Hmm, on your Google point, we know that they use partial-cluster deployments ext...

mechanical_fish · on Feb 10, 2009

I agree that we shouldn't extrapolate too much from this one incident. But it's not like Google's super-secrecy policy gives us much choice. If anyone from Google wants to tell us about their deployment infrastructure and explain why this one incident really was a nigh-impossible black-swan one-in-one-billion-hour freak of nature -- or why Google has sensibly traded away a certain amount of uptime in exchange for a more flexible architecture (or, perhaps, more cash to spend on tasty gourmet pizzas) -- I'm sure we'll all listen with rapt attention. Until then, we get to tease them mercilessly. ;)

Meanwhile, I'm sure that the original submitter would agree that tests ain't perfect. If you read the link at the top of this blog post:

http://timothyfitz.wordpress.com/2009/02/08/continuous-deplo...

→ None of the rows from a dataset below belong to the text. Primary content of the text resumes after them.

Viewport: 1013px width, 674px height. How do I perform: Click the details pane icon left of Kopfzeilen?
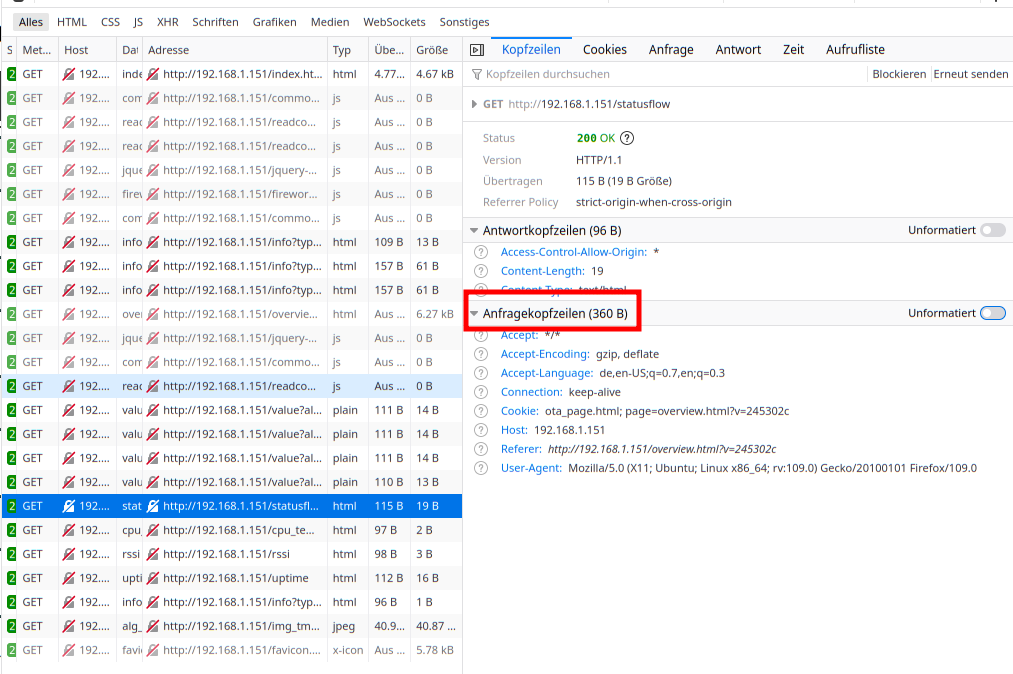tap(477, 48)
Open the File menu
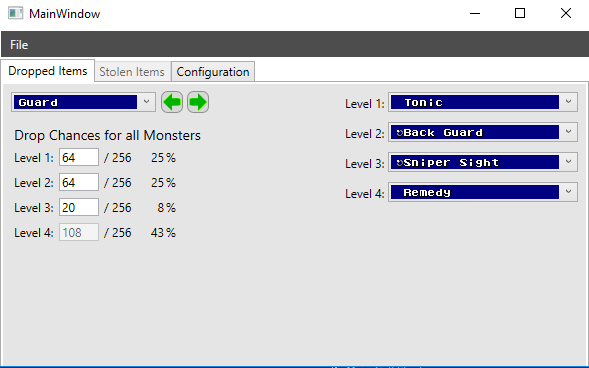This screenshot has height=368, width=589. pos(19,45)
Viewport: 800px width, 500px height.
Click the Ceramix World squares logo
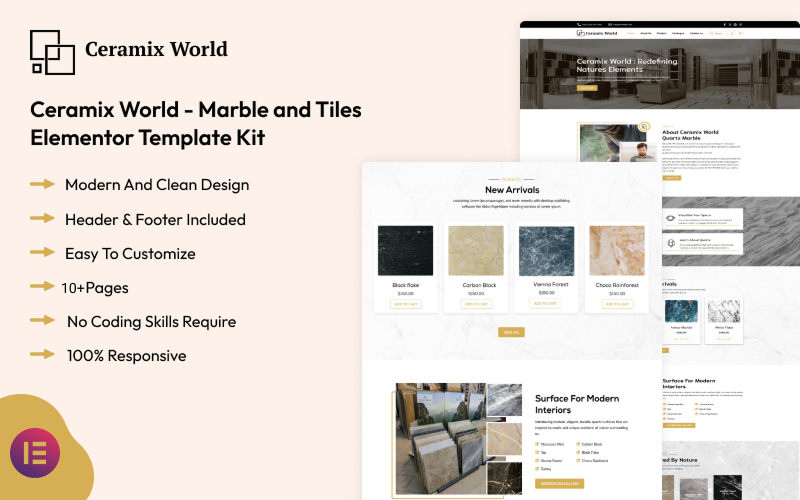click(52, 51)

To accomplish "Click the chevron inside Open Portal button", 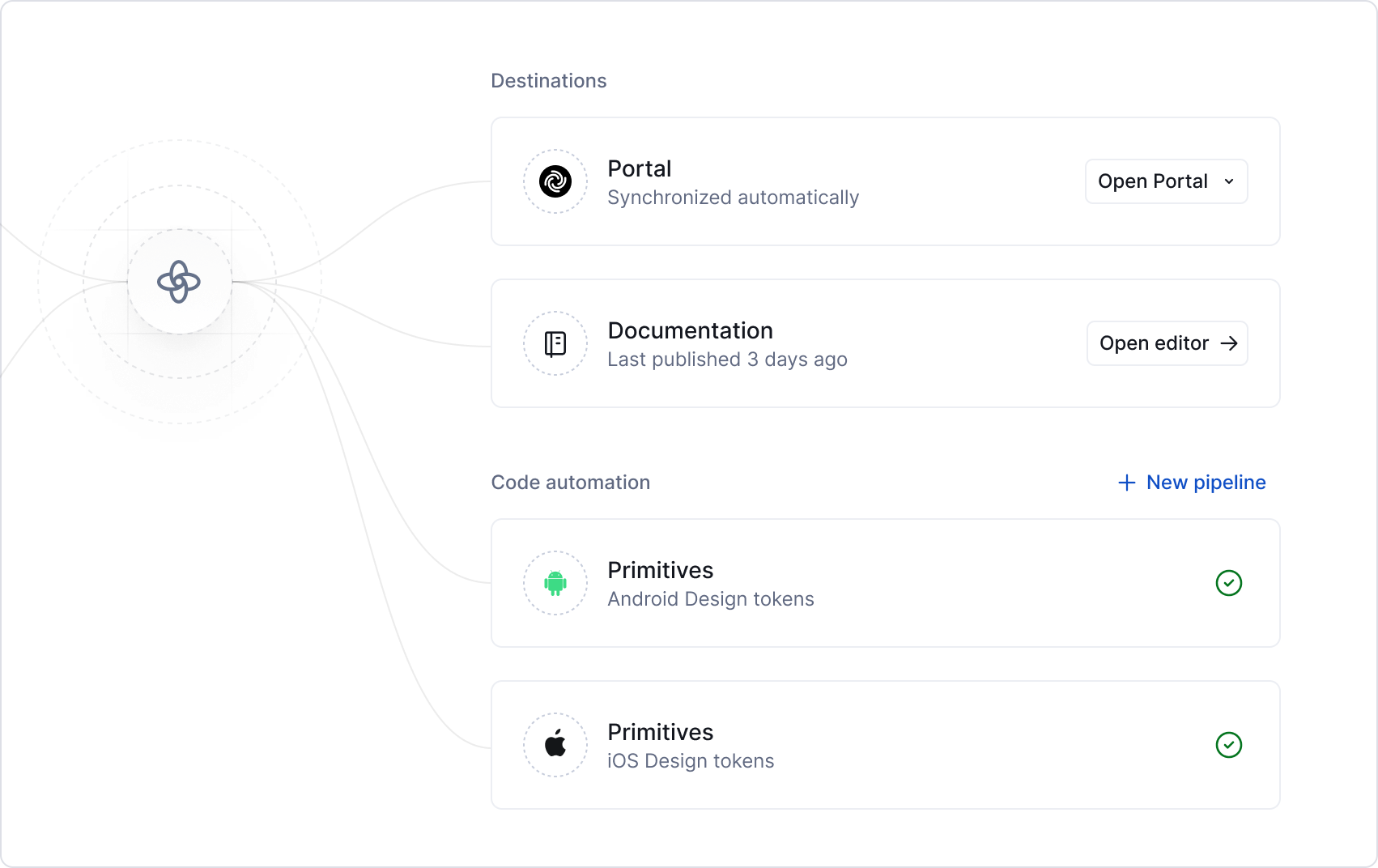I will [1229, 181].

...you'll find that this isn't merely an article about automated testing. Automated testing is just a part of the mighty continuous-deployment ecosystem being described here. It isn't even the real heart of that system: The heart is a planned, well-designed, semi-automated routine for rolling back changes in production. They roll out a change to a subset of their servers, monitor for statistical anomalies in the usage patterns of real, live users, and only continue the rollout if there are no anomalies. If they run into trouble, back they go.

jeremyw · on Feb 10, 2009

I don't want to defend Google per se, but their uptime results speak for themselves. I don't see how a rare bug necessitates mocking.

And I agree about resiliency of the deploy -- it's what I meant by sophisticated testing of these momentary guinea pig users. Google's presentations on this stuff are about analysis and data gathering of changes both for immediate functional snafus and user preference for changes. i.e. probably state of the art in this regard.